Israeli President Isaac Herzog has characterized the recent series of attacks from Iran as nothing short of a “declaration of war” against the State of Israel.

This proclamation comes amidst escalating tensions between the two nations, with Iran’s aggressive actions prompting serious concerns within Israel and the international community.

The sequence of events leading to Herzog’s grave assessment began with a barrage of 300 ballistic missiles and drones launched by Iran towards Israel over the weekend.

While the Israeli defense forces managed to intercept a significant portion of these projectiles, the sheer scale of the assault sent shockwaves through the region.

President Herzog’s assertion of war was underscored by Israel’s careful consideration of its response options and ongoing discussions with its global partners.

The gravity of the situation prompted the convening of the G7, where member nations reaffirmed their commitment to Israel’s security, recognizing the severity of Iran’s actions.

However, the United States, a key ally of Israel, took a nuanced stance. President Joe Biden conveyed to Israeli Prime Minister Benjamin Netanyahu that, given the limited casualties and damage resulting from the attacks, the US would not support retaliatory strikes against Iran.

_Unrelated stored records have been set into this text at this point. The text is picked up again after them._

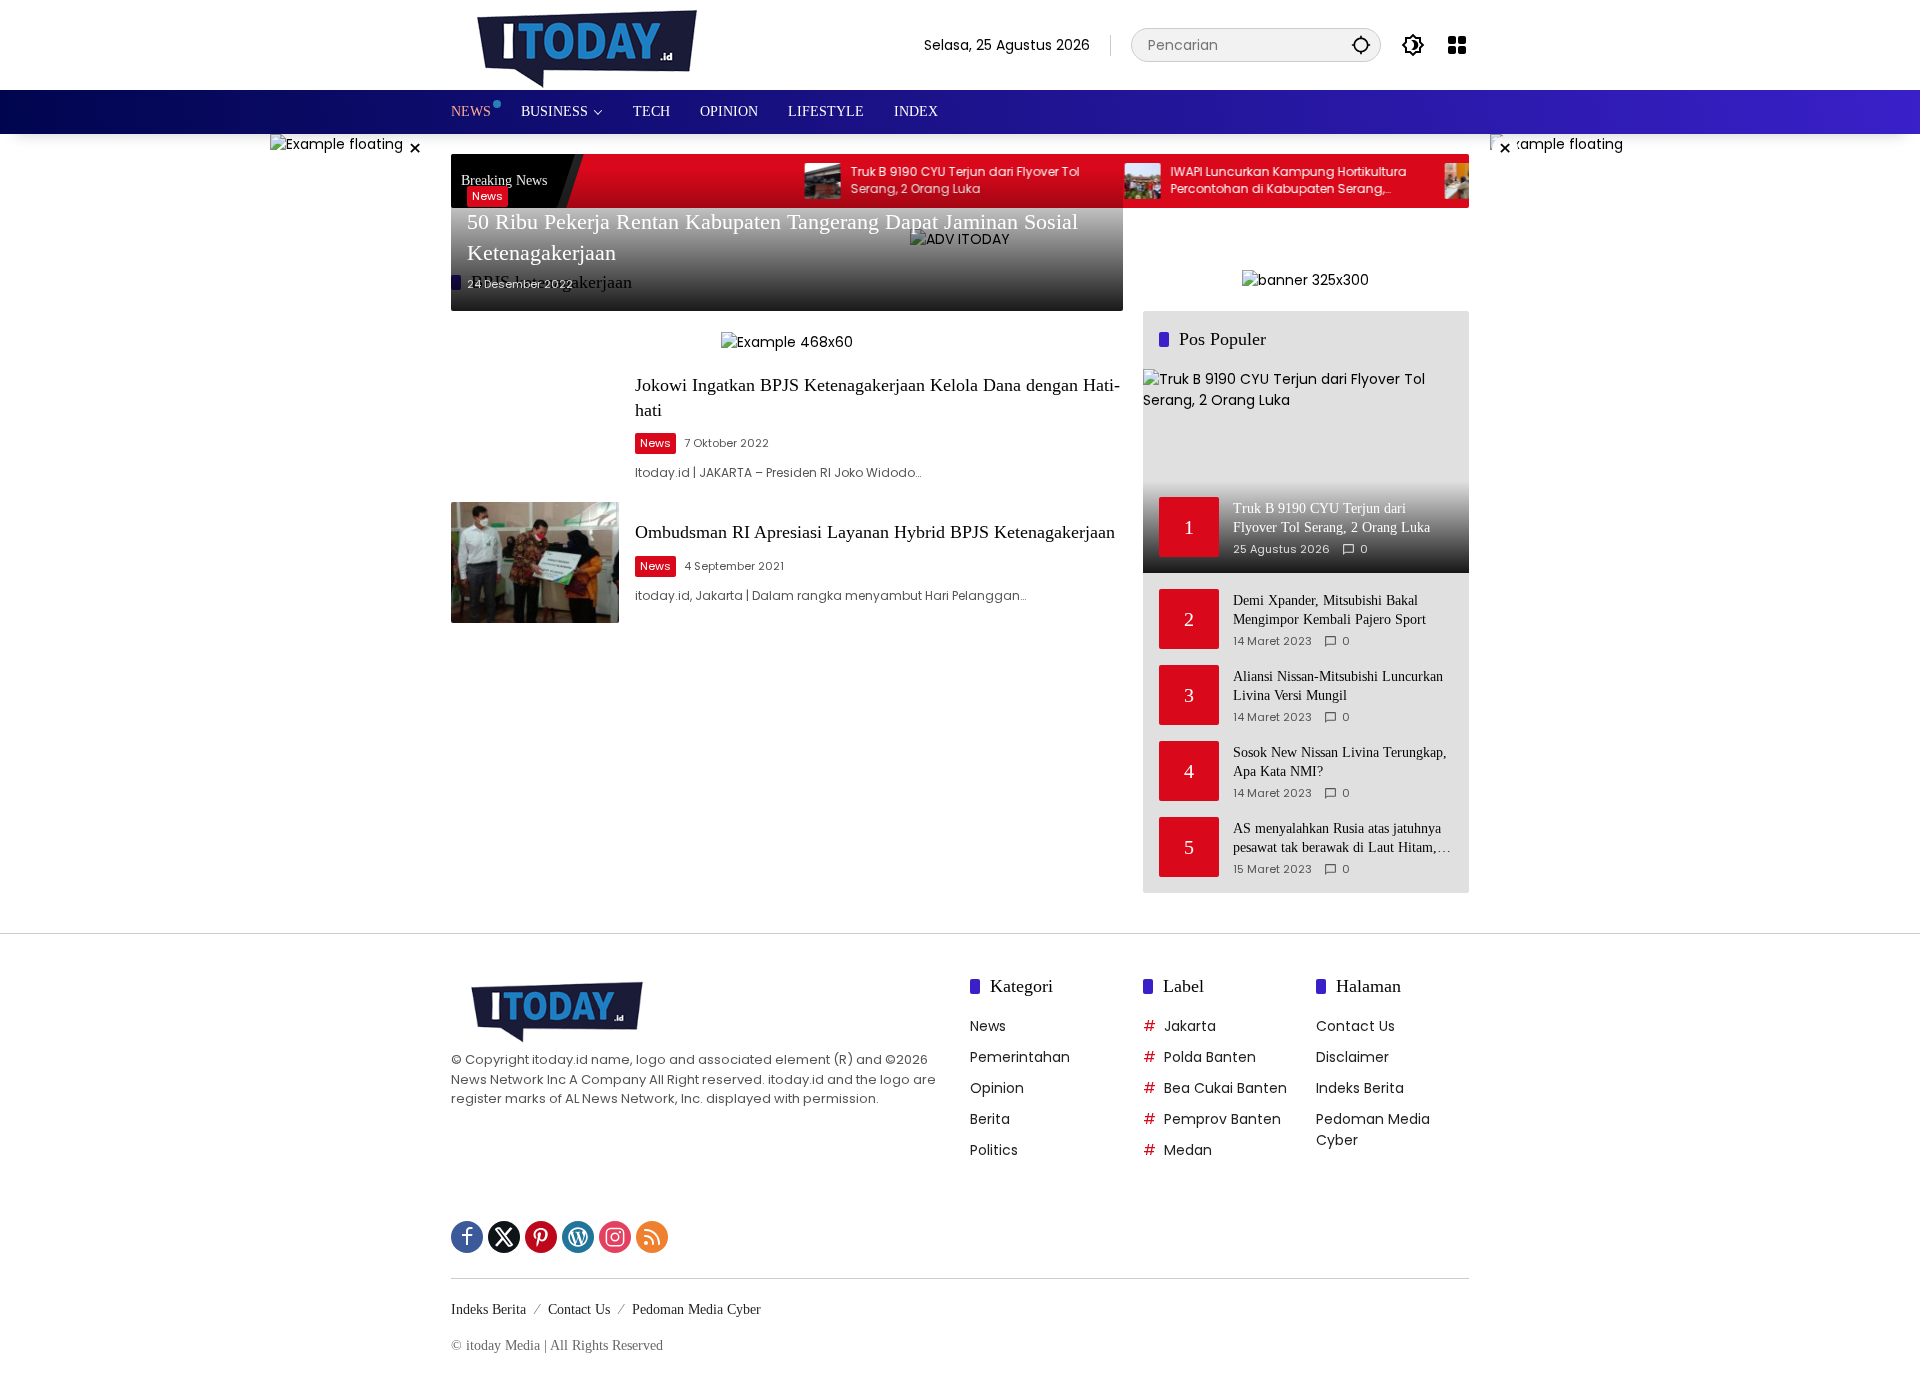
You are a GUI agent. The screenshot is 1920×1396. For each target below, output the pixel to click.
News (487, 196)
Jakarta (1190, 1026)
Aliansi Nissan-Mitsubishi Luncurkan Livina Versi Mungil (1338, 686)
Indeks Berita (1360, 1088)
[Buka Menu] (1457, 45)
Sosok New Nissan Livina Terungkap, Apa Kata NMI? (1340, 762)
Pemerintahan (1020, 1057)
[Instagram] (615, 1237)
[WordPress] (578, 1237)
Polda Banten (1210, 1057)
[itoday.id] (587, 44)
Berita (990, 1119)
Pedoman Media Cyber (696, 1309)
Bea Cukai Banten (1225, 1088)
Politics (994, 1150)
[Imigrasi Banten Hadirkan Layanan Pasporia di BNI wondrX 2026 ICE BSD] (1431, 181)
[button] (1361, 44)
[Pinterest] (541, 1237)
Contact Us (1355, 1026)
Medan (1188, 1150)
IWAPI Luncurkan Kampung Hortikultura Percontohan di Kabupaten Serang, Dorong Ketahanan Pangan (1257, 181)
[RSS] (652, 1237)
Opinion (997, 1088)
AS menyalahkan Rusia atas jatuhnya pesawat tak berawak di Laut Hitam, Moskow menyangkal (1337, 839)
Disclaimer (1352, 1057)
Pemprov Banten (1222, 1119)
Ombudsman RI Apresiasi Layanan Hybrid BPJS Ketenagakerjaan (875, 532)
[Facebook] (467, 1237)
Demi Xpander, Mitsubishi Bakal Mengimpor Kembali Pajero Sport (1329, 610)
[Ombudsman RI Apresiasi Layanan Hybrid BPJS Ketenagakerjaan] (535, 562)
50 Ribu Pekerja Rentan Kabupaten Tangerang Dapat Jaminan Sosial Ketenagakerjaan (772, 237)
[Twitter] (504, 1237)
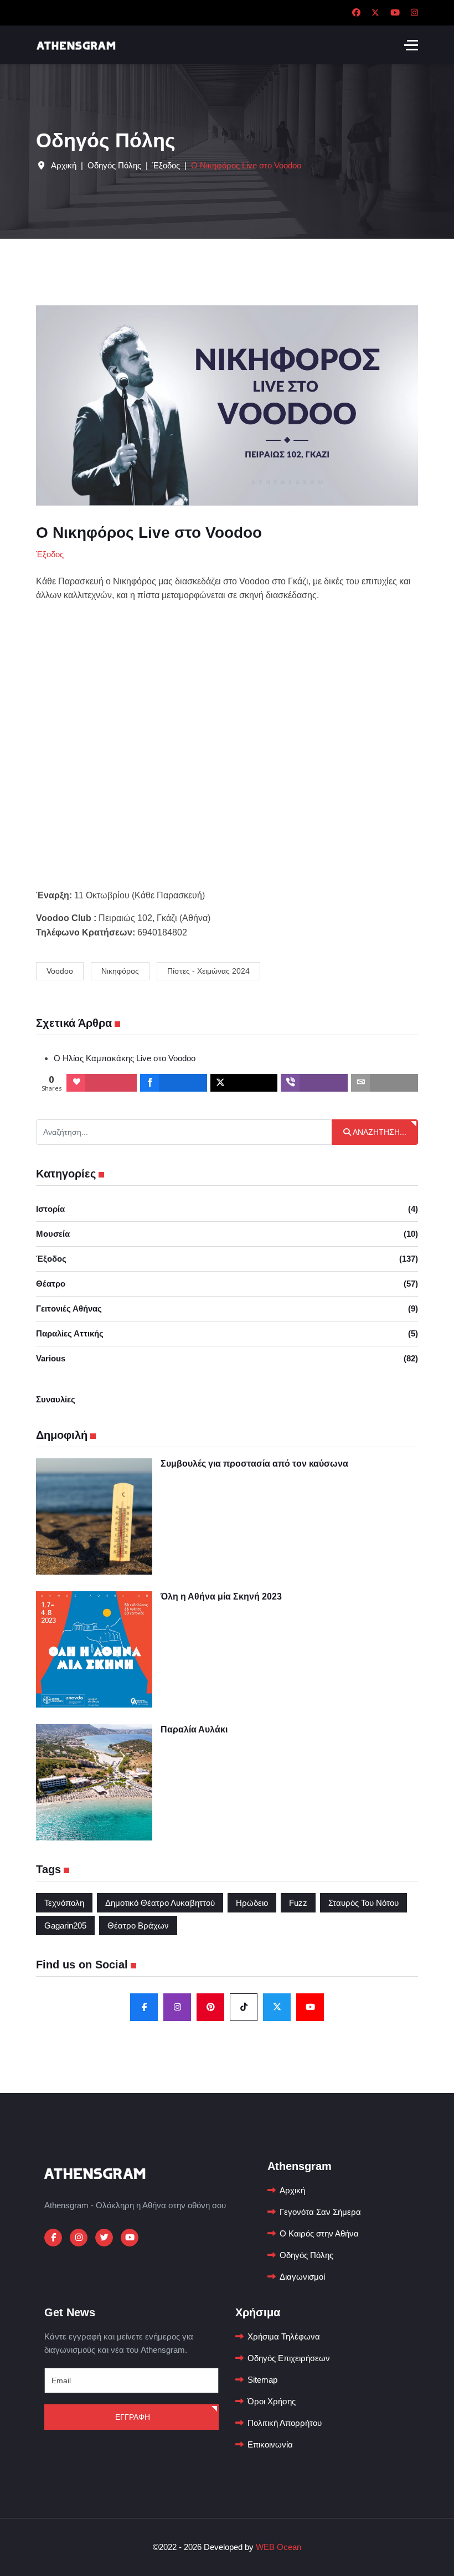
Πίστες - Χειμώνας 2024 (208, 970)
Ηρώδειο (252, 1902)
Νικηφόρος (120, 970)
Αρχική (292, 2190)
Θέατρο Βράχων (138, 1925)
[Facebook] (356, 12)
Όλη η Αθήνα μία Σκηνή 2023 (221, 1596)
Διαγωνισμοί (302, 2276)
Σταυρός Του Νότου (363, 1902)
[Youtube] (395, 12)
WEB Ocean (278, 2547)
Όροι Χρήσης (271, 2401)
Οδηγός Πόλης (306, 2255)
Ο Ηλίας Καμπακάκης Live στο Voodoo (124, 1058)
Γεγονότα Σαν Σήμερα (320, 2212)
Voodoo (60, 970)
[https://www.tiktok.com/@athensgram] (243, 2007)
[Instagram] (414, 12)
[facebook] (144, 2007)
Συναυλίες (55, 1399)
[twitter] (277, 2007)
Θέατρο (227, 1283)
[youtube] (310, 2007)
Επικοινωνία (270, 2444)
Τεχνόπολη (64, 1902)
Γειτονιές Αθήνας (227, 1308)
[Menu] (411, 44)
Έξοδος (227, 1258)
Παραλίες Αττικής (227, 1333)
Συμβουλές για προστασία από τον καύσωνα (254, 1463)
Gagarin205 (65, 1925)
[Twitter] (375, 12)
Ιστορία (227, 1209)
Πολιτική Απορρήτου (284, 2423)
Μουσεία (227, 1233)
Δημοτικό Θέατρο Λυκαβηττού (160, 1902)
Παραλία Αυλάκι (194, 1729)
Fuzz (298, 1902)
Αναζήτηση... (378, 1132)
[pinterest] (210, 2007)
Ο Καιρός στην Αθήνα (319, 2233)
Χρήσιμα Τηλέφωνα (283, 2336)
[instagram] (177, 2007)
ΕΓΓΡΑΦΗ (131, 2417)
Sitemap (262, 2379)
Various (227, 1358)
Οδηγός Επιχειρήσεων (288, 2358)
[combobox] (184, 1132)
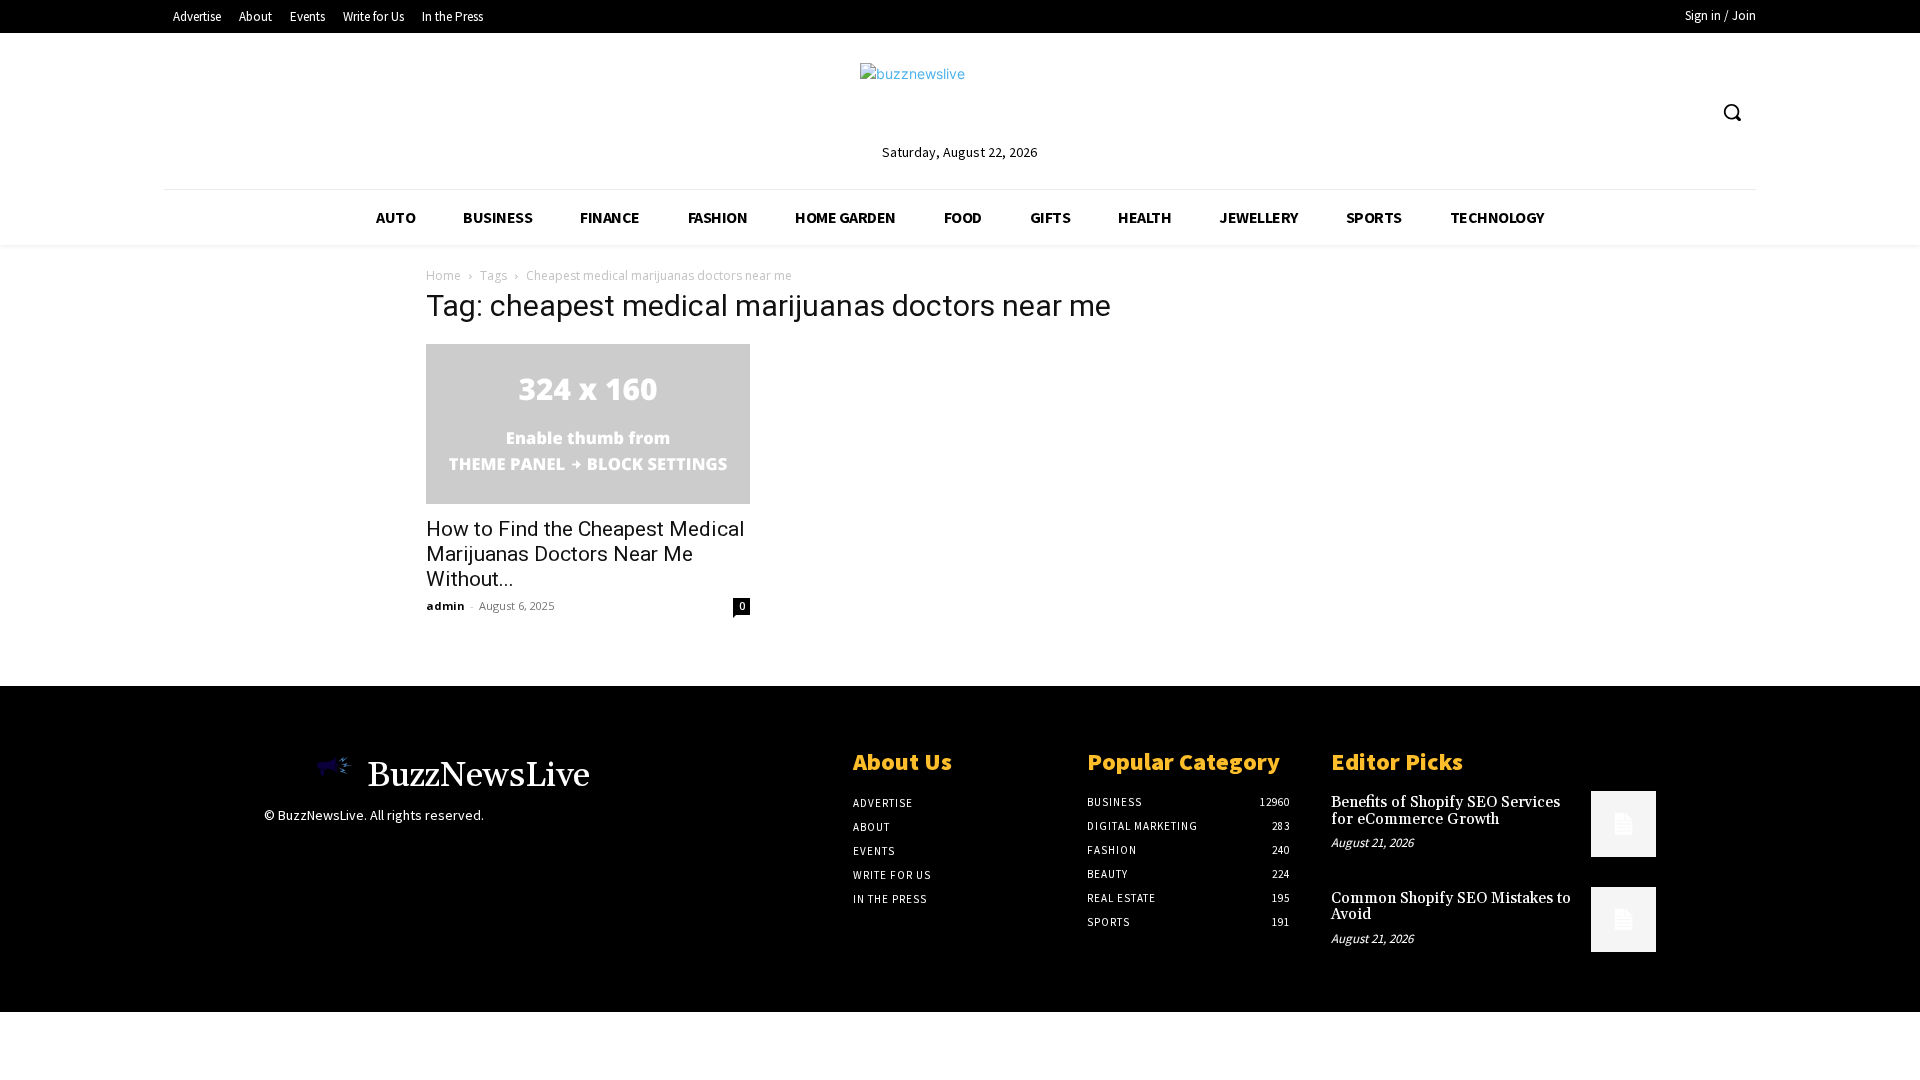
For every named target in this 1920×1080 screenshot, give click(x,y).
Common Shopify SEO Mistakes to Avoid (1451, 907)
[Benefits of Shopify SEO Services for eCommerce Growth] (1623, 823)
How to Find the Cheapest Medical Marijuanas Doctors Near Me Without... (585, 554)
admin (445, 605)
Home (443, 275)
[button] (1732, 112)
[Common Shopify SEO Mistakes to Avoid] (1623, 919)
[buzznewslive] (959, 101)
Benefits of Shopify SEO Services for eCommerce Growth (1445, 811)
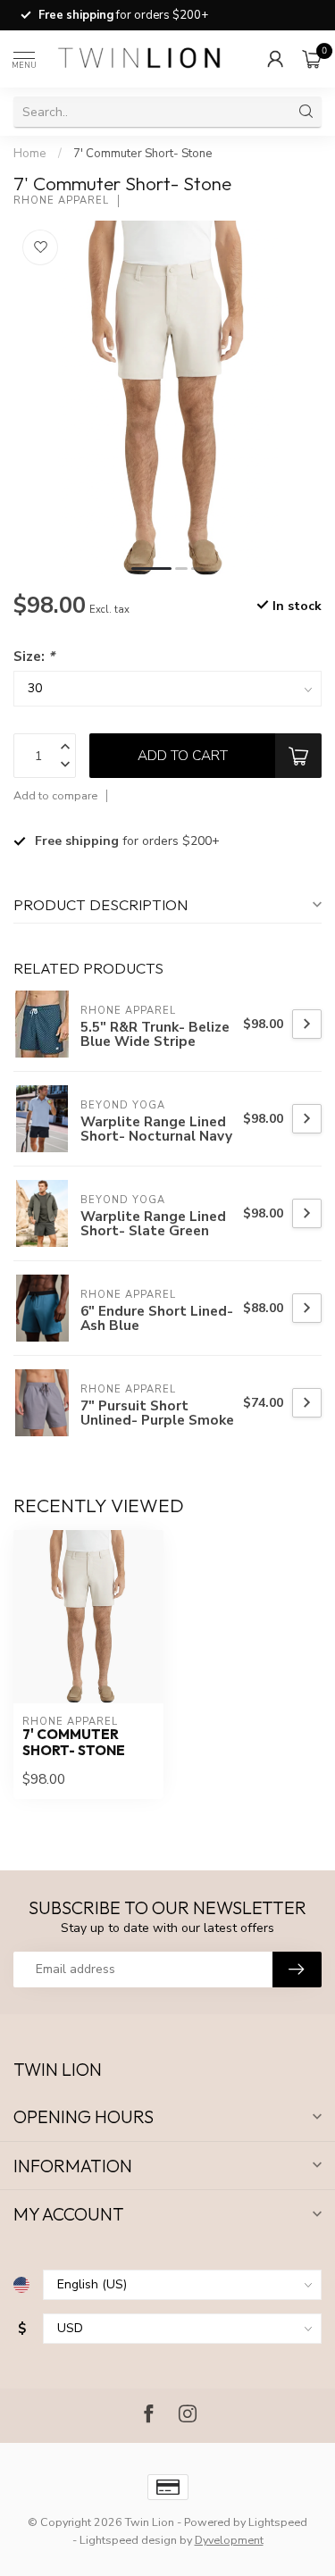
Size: (33, 656)
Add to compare (55, 795)
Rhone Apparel (61, 200)
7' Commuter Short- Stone (143, 154)
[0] (312, 59)
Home (29, 154)
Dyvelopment (229, 2539)
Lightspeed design (128, 2539)
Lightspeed (277, 2522)
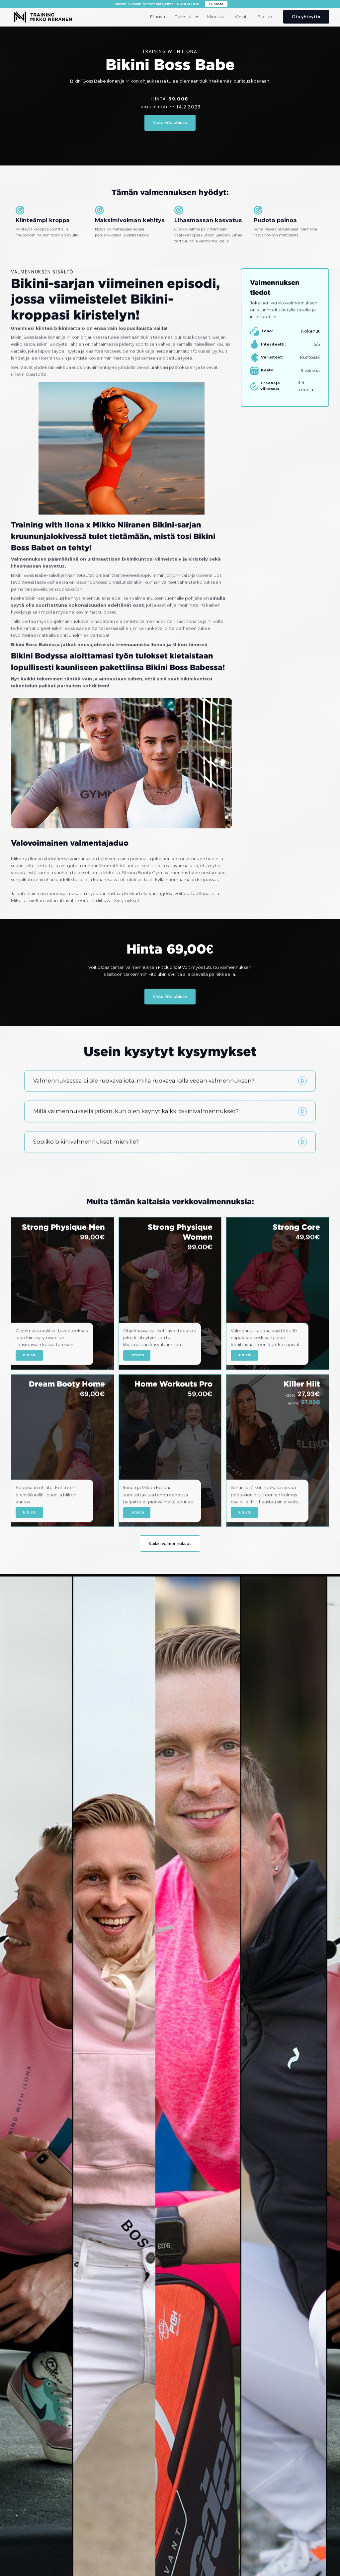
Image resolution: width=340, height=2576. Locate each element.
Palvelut (183, 16)
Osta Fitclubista (170, 122)
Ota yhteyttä (306, 17)
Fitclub (265, 16)
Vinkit (241, 16)
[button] (185, 17)
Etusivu (157, 16)
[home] (43, 17)
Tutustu (29, 1355)
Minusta (215, 16)
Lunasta (216, 4)
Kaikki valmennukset (170, 1544)
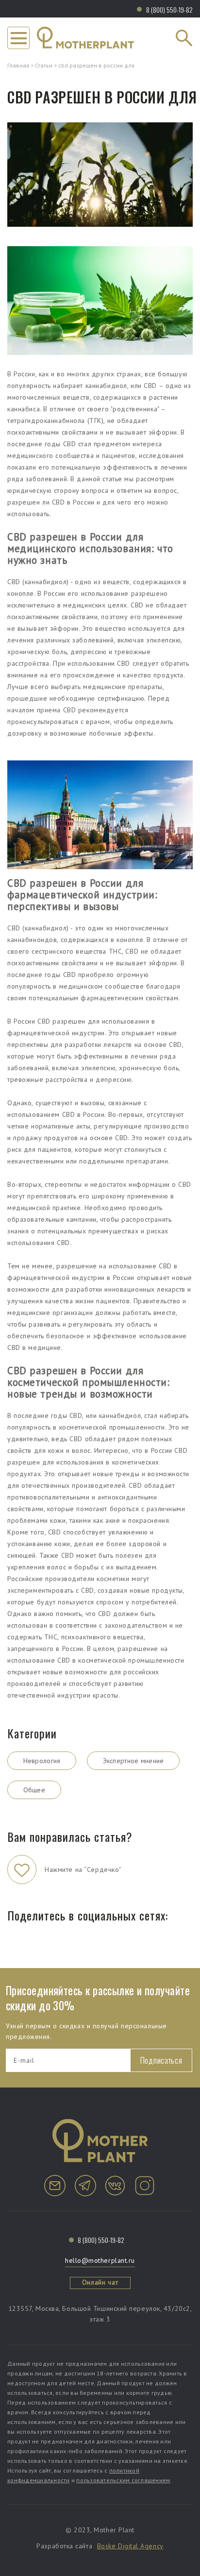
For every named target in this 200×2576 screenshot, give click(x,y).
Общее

This position, though strategic, reflects a delicate balancing act in maintaining stability in the volatile Middle East region.

Meanwhile, Russian Foreign Minister Sergei Lavrov and his Iranian counterpart Hossein Amir-Abdollahian cautioned against further escalation, emphasizing the potential for heightened tensions and provocative acts to exacerbate the situation.

In response to the escalating crisis, the Nigerian government issued a call for restraint, urging both Iran and Israel to prioritize peaceful resolution and diplomatic efforts to ease tensions.

This appeal reflects the broader international consensus on the need to prevent further escalation and mitigate the risk of a wider conflict in the Middle East.

As Israel grapples with the implications of Iran’s aggressive actions and weighs its response options, President Herzog reiterated Israel’s commitment to peace while emphasizing the need to defend its people.

Despite calls for restraint from global allies, Israel remains vigilant in safeguarding its security amidst the growing threat posed by Iran’s belligerent behavior.

The coming days are likely to be critical as Israel navigates the complexities of its response while international efforts intensify to defuse the escalating tensions between Iran and Israel.

The specter of war looms large, underscoring the urgency of diplomatic engagement and concerted efforts to prevent further escalation in the region.